» **DOCUMENT PASSAGE**
SECOND CIRCUIT DELIVERS BLOW TO ANTITRUST “UMBRELLA STANDING”

A major and recurring issue in New York antitrust cases is the question of whether “umbrella purchasers,” defined as “Plaintiffs who do not have direct dealings with the defendants, but purchase products allegedly affected by defendants’ price fixing,” are entitled to antitrust standing.  Umbrella standing had been an open question in the Second Circuit, with district courts coming to different conclusion, but the Court of Appeals addressed the issue in December 2021, and its decision in Schwab Short-Term Bond Mkt. Fund v. Lloyds Banking Grp. PLC, 22 F.4th 103 (2d Cir. 2021) (“Schwab II“), dealt a major blow to umbrella standing proponents.

» **SOURCE DATA**

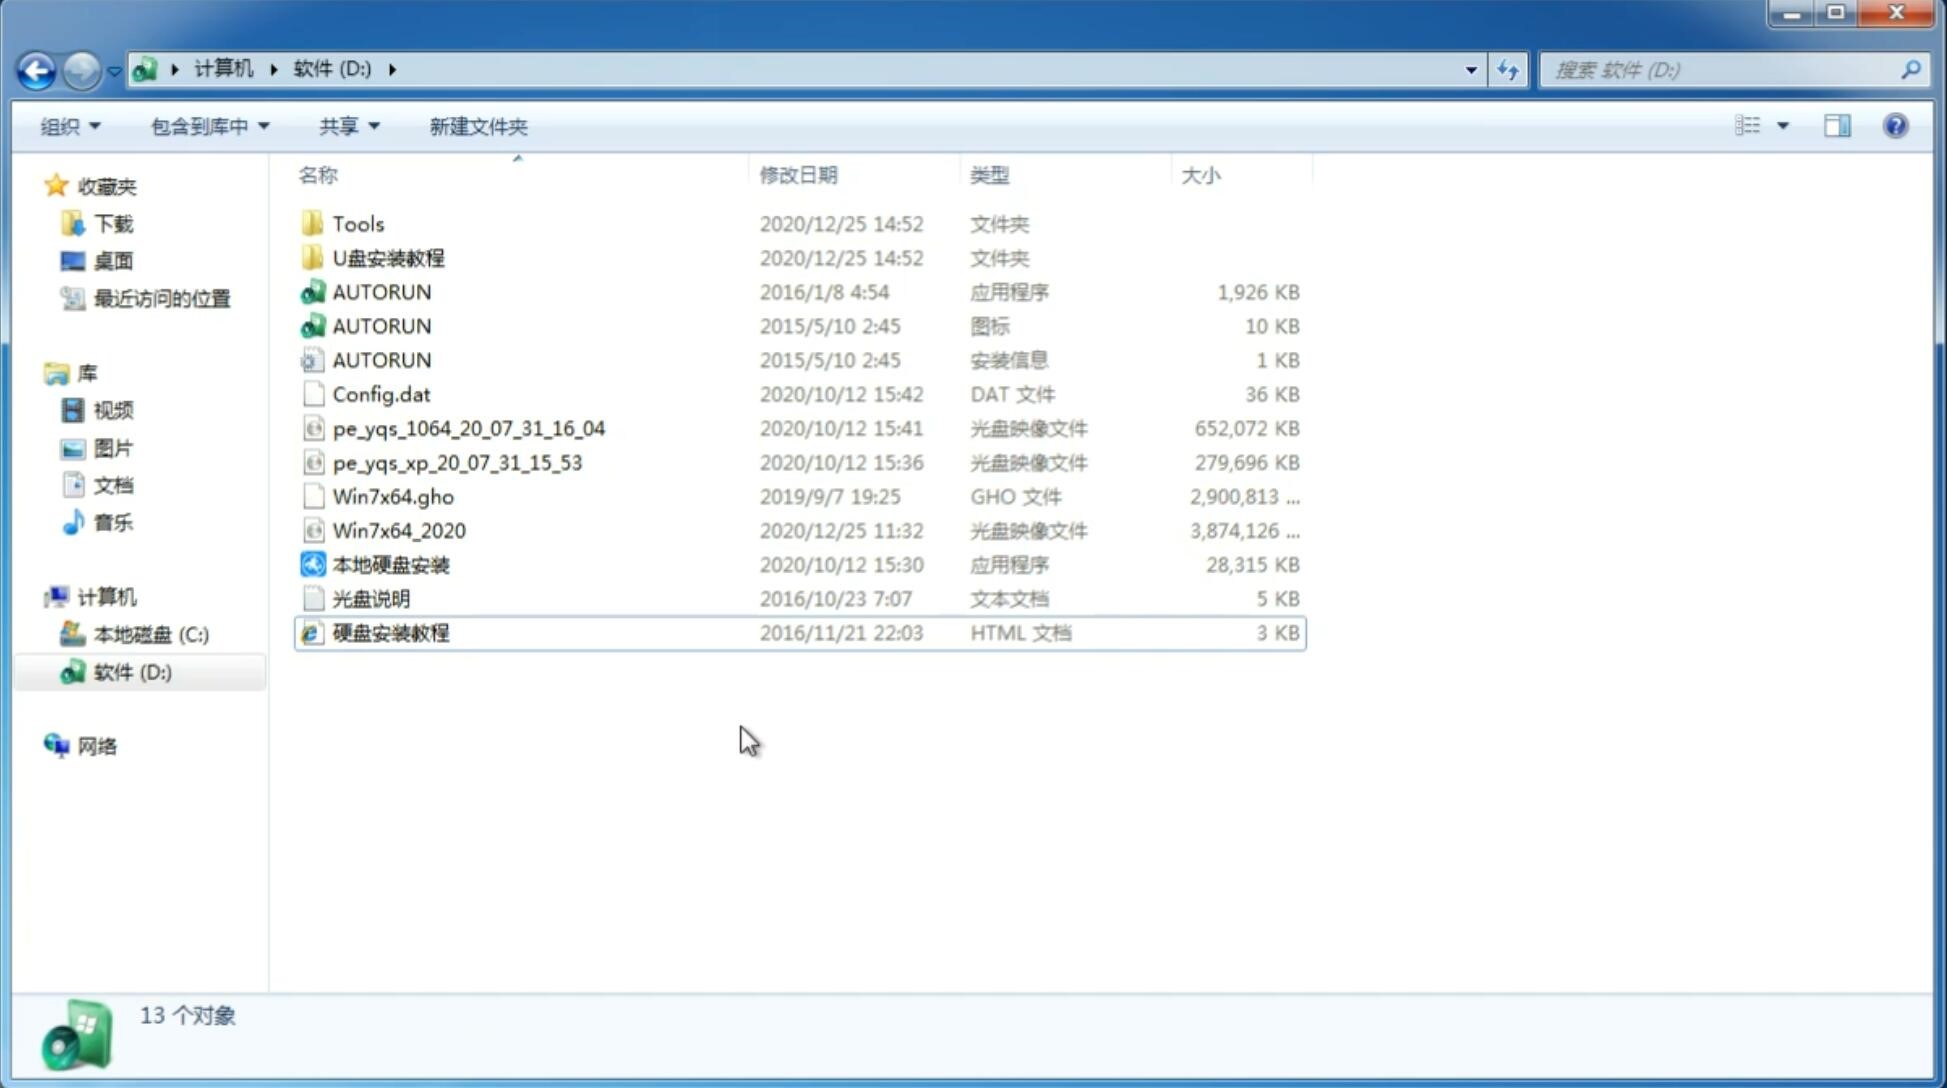1947x1088 pixels.
Task: Click 新建文件夹 button
Action: [479, 124]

» **PROBLEM DETAILS**
Copy everything from "SECOND CIRCUIT DELIVERS" down to "umbrella standing proponents." in the passage on umbrella standing, renaming "Court of Appeals" as "appeals court".

» **THE SOLUTION**
SECOND CIRCUIT DELIVERS BLOW TO ANTITRUST “UMBRELLA STANDING”

A major and recurring issue in New York antitrust cases is the question of whether “umbrella purchasers,” defined as “Plaintiffs who do not have direct dealings with the defendants, but purchase products allegedly affected by defendants’ price fixing,” are entitled to antitrust standing.  Umbrella standing had been an open question in the Second Circuit, with district courts coming to different conclusion, but the appeals court addressed the issue in December 2021, and its decision in Schwab Short-Term Bond Mkt. Fund v. Lloyds Banking Grp. PLC, 22 F.4th 103 (2d Cir. 2021) (“Schwab II“), dealt a major blow to umbrella standing proponents.